As we prepare for Passover, we, too, take a step back, shed something, go back to some simple essential self. Maybe we can throw out, along with the crackers, some of the clutter in our heads that blocks the way to closer connections -- to our family and friends at the Seder, and to the Eternal Presence that provides redemption in every generation.

Wednesday, March 6, 2013

Parashat Vaykhel-Pekudei: On Generosity and Gratitude

How do you turn complainers into active participating members of a community? Create a space for them to give. People like to give, like to be part of things. The very same Israelites who complain incessantly throughout their years in the desert -- we don’t have enough water and food, we want watermelon and meat – those same Israelites jump over one another to bring precious metals and stones and fabrics and their own creativity and expertise to the building of the Tabernacle here in our parsha.
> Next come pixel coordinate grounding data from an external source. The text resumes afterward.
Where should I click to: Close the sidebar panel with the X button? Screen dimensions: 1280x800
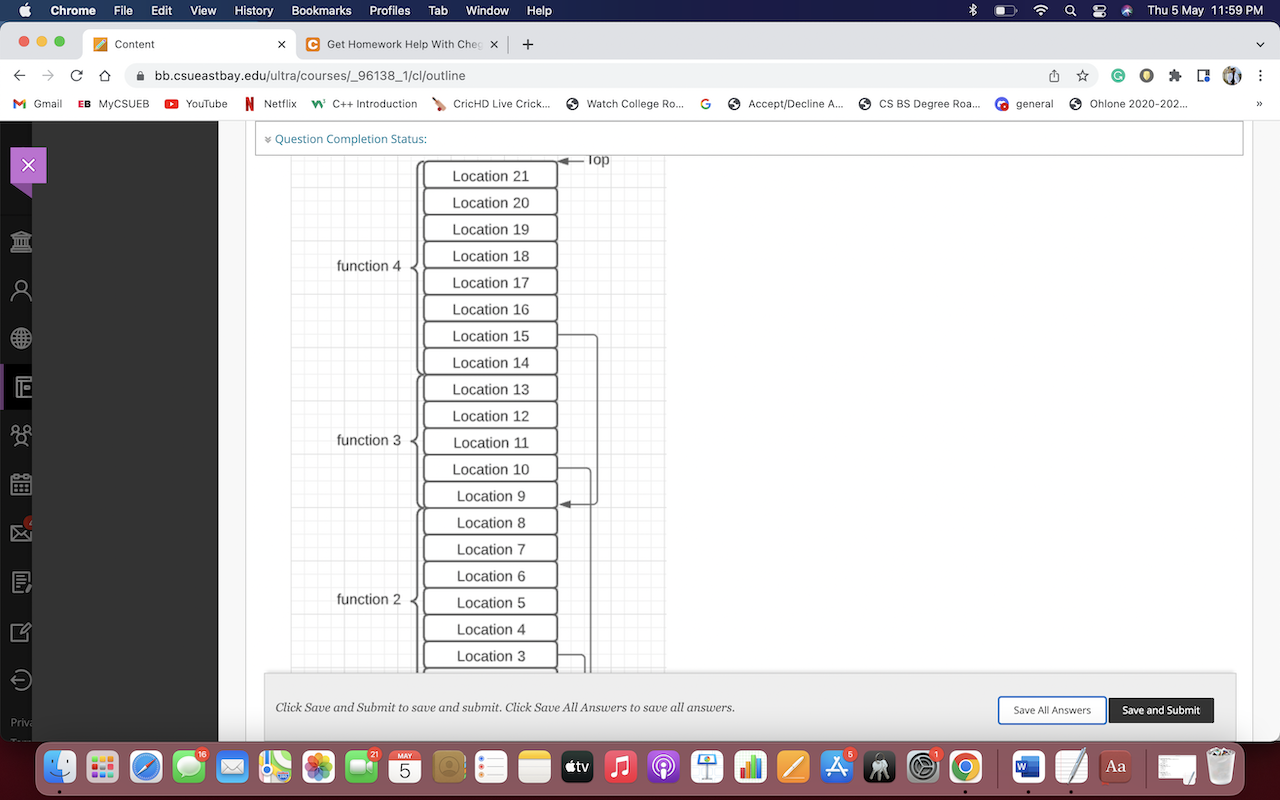(28, 165)
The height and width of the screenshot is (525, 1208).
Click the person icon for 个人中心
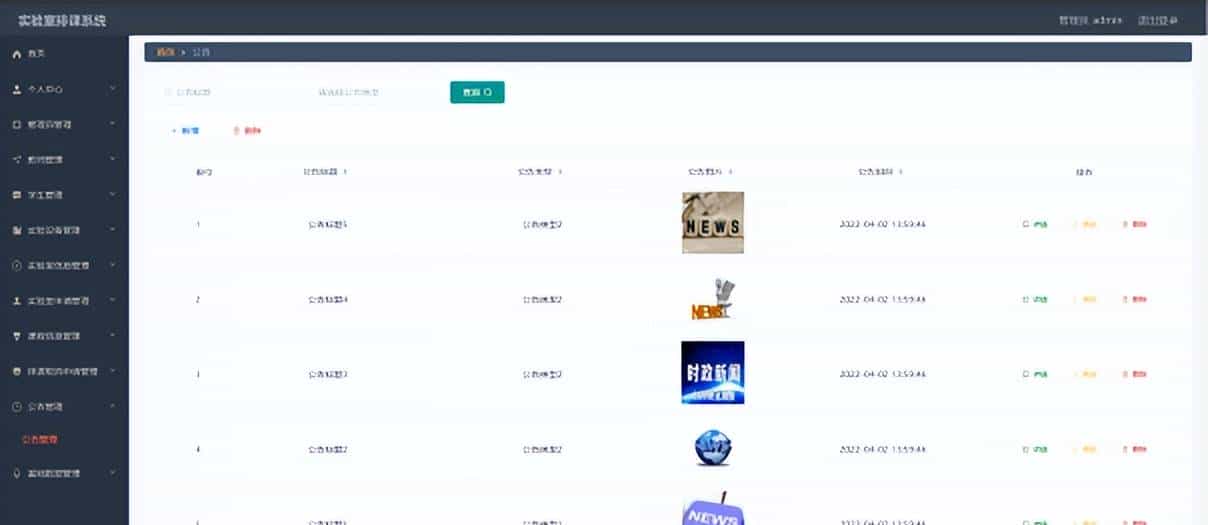(16, 90)
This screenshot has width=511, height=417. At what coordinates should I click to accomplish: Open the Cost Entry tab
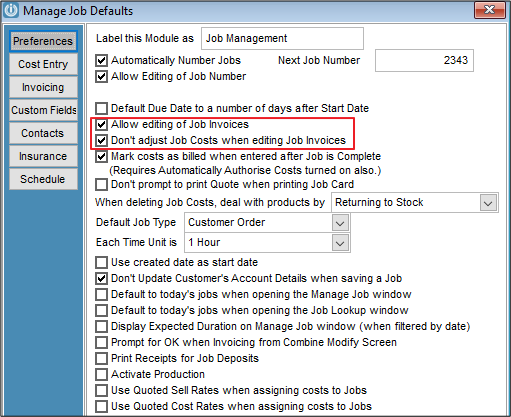click(x=43, y=64)
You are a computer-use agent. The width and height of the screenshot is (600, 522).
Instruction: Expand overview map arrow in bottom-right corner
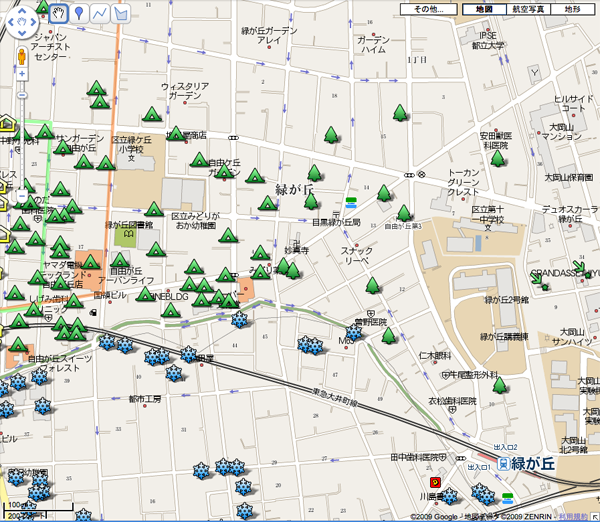pos(593,515)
People actually want to give – it makes us feel good to be part of something larger than ourselves.

When we are giving, we don’t complain. Giving makes us feel rich and generous. There is bounty – the Israelites gave dayam ve’hoter, “enough and even more.” One can sense the excitement in the air – the whole community was rallying around this one project, each person contributing in her own way, feeling needed and a part of things. People want and need a communal space to bring their material wealth, their talents, and also their hearts (the Torah emphasizes again and again that the contributors were moved by the upsurging of their hearts – me’et kol ish asher nesa’o libo).

The Golden Calf was also a communal giving project, and it proved the need for such a project and the people’s willingness to give to it. Aaron said – get gold, and two second later, presto, there was enough gold to make a calf. People want to give. But to what end? The Golden Calf was simply a glorification of the gold itself – a celebration of the people’s egos – look at how beautiful our gold looks!

But the Tabernacle takes giving to another level. It creates a space where the giving that is done is in the service of God, and so becomes a way to acknowledge our appreciation of and our continued dependence on God. It creates a space where generosity is linked to gratitude. Generosity is easier for us than gratitude, because when we give, we feel good about ourselves, whereas gratitude involves a retreat of the ego, an admission that we are not self-contained, but very much dependent on others. The Tabernacle is where generosity and gratitude meet – where one can turn the natural inclination to want to give and participate not into a glorification of the self but into an acknowledgement of the self’s limitations, its interdependence on others and the Other.

Shabbat again helps to create this balance, to ensure that the contributions – the gold we give and the tapestries we weave in this world – are not ultimately aimed at self-glorification, but are tempered, even fueled, by an awareness that God created the world and us.